De Xavier Dolan (Can, 2h03) avec Kit Harington, Jacob Tremblay, Susan Sarandon...
Jeune acteur dans le vent, Rupert Turner raconte à une journaliste pète-sec dans quelles circonstances il entretint enfant une correspondance épistolaire avec John F. Donovan, un autre comédien à l'existence torturée, et comment cet échange influa sur leurs destinées...
Un petit saut de l'autre côté de la frontière et voici donc enfin (pour lui) Xavier Dolan aux manettes d'un film étasunien. Mais, outre la langue et donc les interprètes la pratiquant, point de métamorphose dans son cosmos : la structure nucléaire basique de son cinéma reste inchangée (une relation fusion/répulsion entre un fils et sa mère renforcée par l'absence du père, le sentiment teinté de culpabilité de se découvrir habité par des pulsions différentes de la “norme hétéro“, de la musique pop forte plaquée sur des ralentis, des éclats de voix...).

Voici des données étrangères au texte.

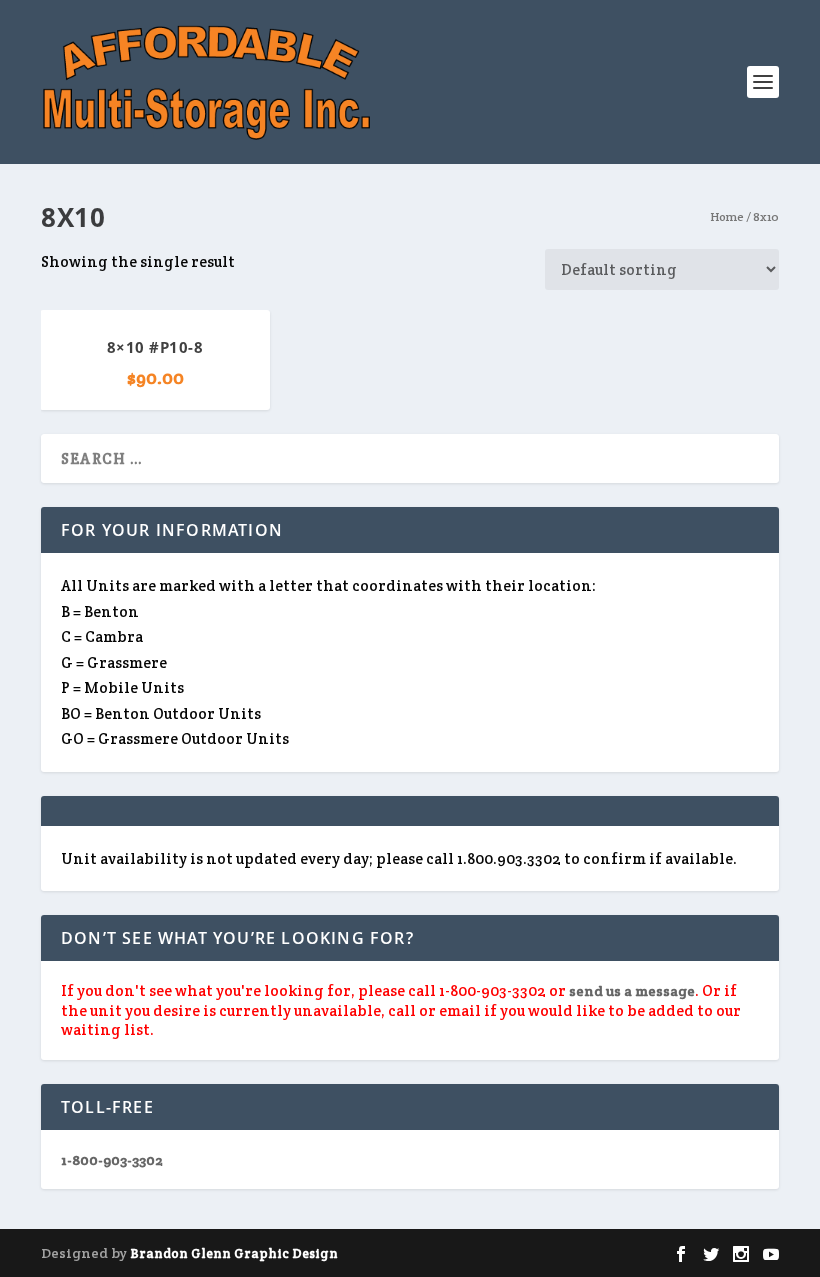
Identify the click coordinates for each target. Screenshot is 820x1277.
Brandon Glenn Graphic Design (234, 1253)
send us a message (632, 991)
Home (727, 216)
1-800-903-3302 (112, 1160)
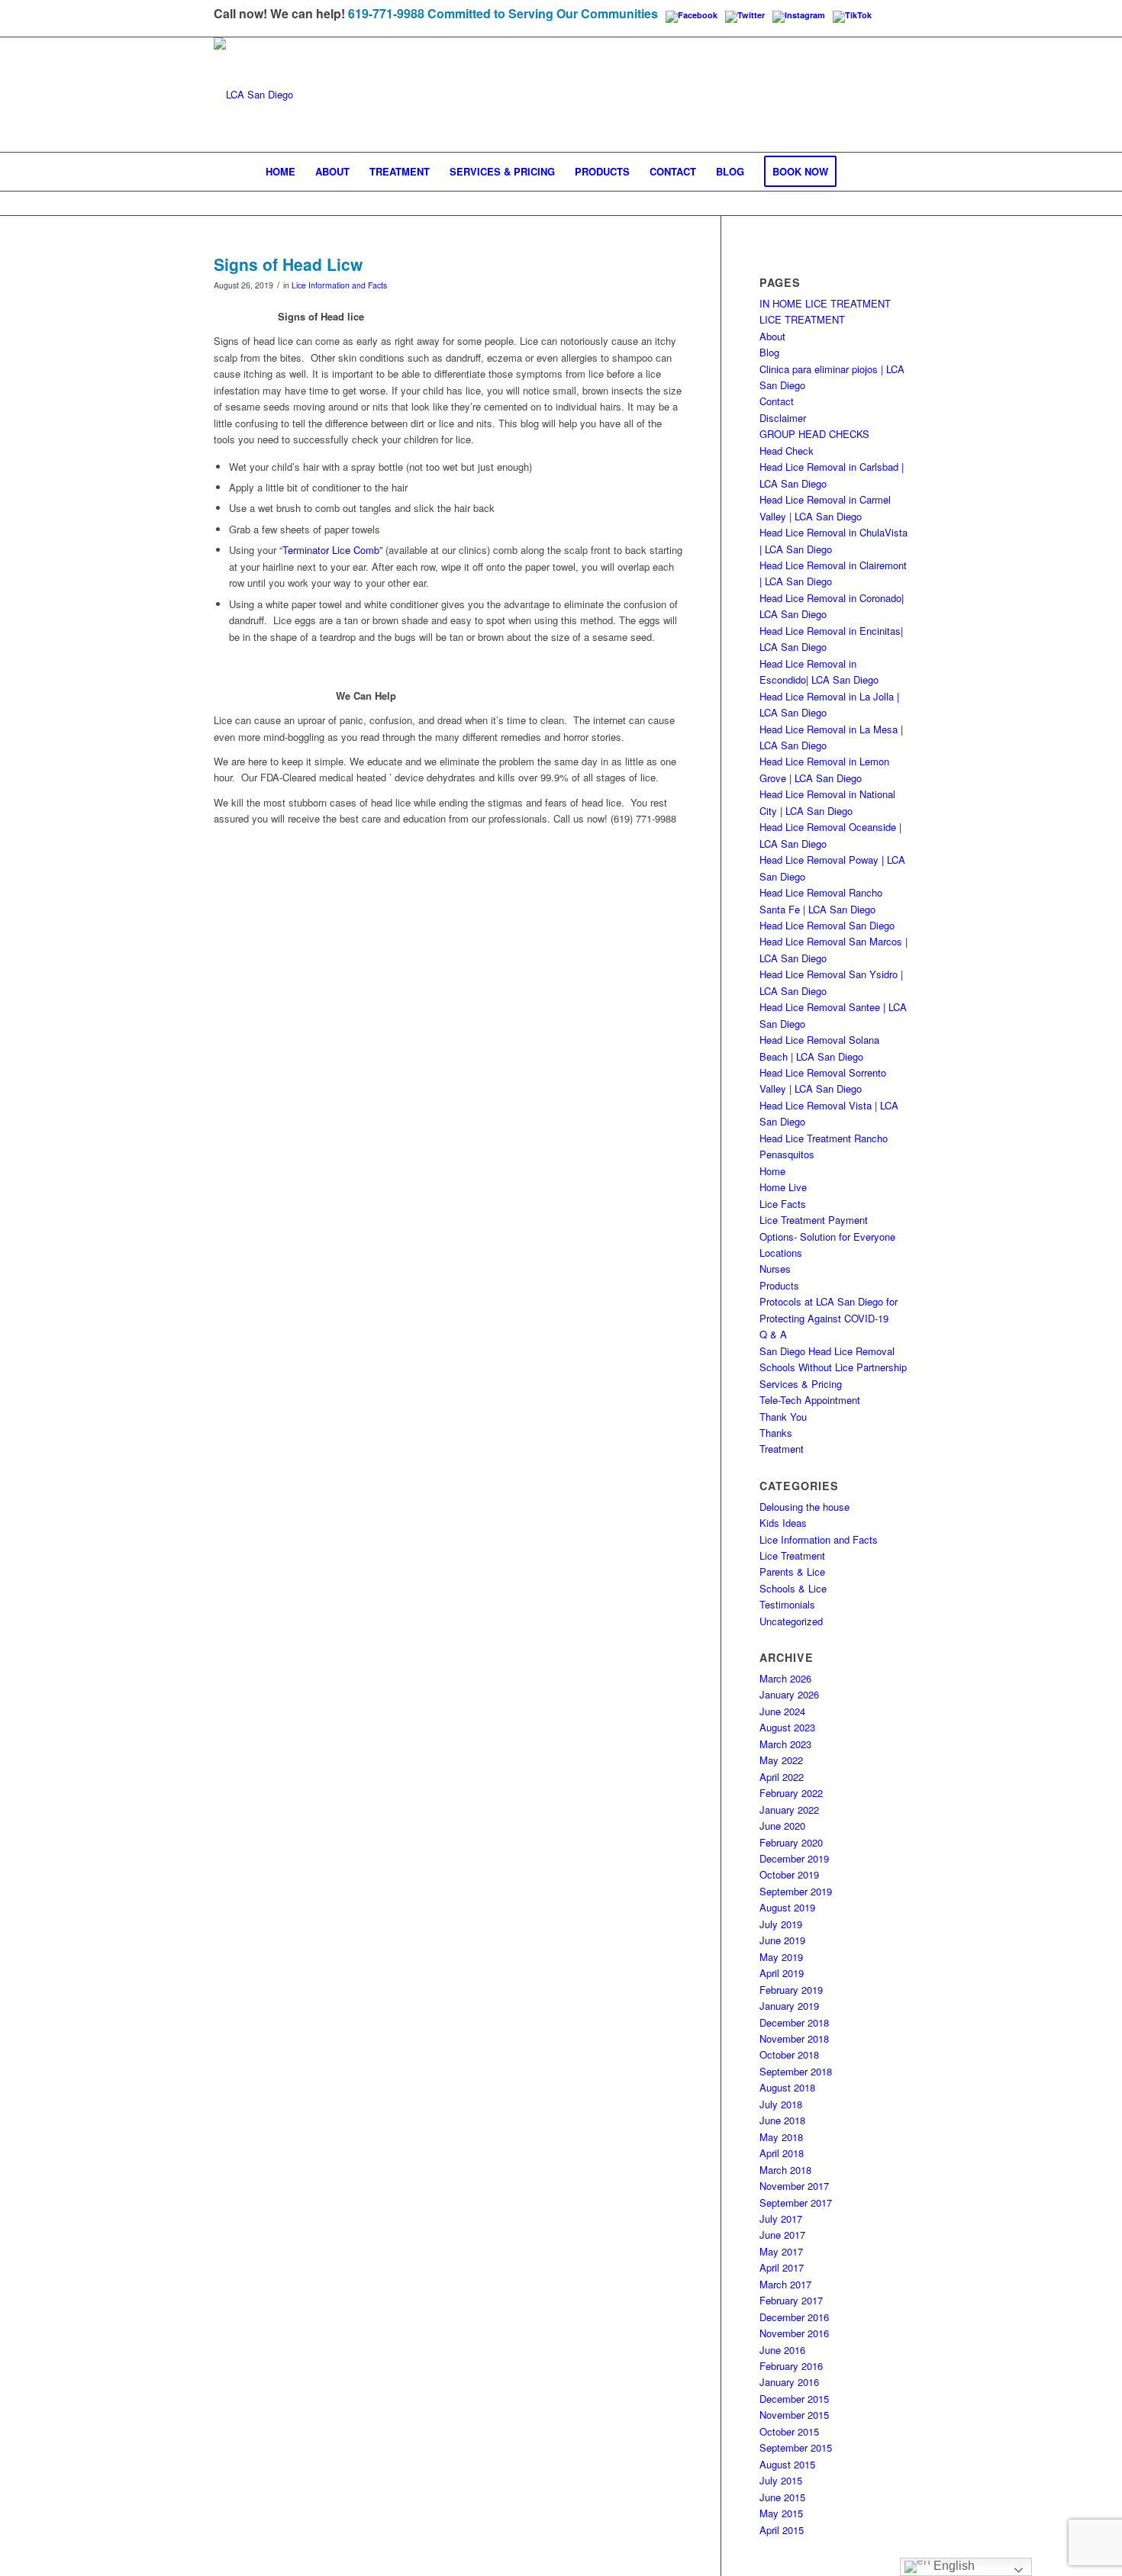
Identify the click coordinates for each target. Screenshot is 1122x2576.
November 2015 (794, 2414)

Certes, le maniérisme formel est (un peu) mis en sourdine au profit de l'histoire — elle mérite toute l'attention de l'auteur, puisqu'il s'agit d'un enchâssement de récits —, mais il demeure quelques facilités consternantes empesant inutilement le tableau. Comme ce besoin de faire de la journaliste un concentré caricatural d'arrogance hermétique, finalement gagné par la profondeur de l'artiste — y a-t-il un règlement de compte, après “la guerre de méchanceté“ subie à Cannes ? Si au jeu des intrications de destins, Dolan n'atteint pas la fluidité lyrique d'un Paul Thomas Anderson (époque Magnolia), il sait en revanche faire surgir et capter l'émotion chez un enfant : la grande séquence où le petit Rupert vide son sac de désespoir face à sa mère est proprement déchirante. Et fait du jeune Jacob Tremblay le meilleur interprète du film.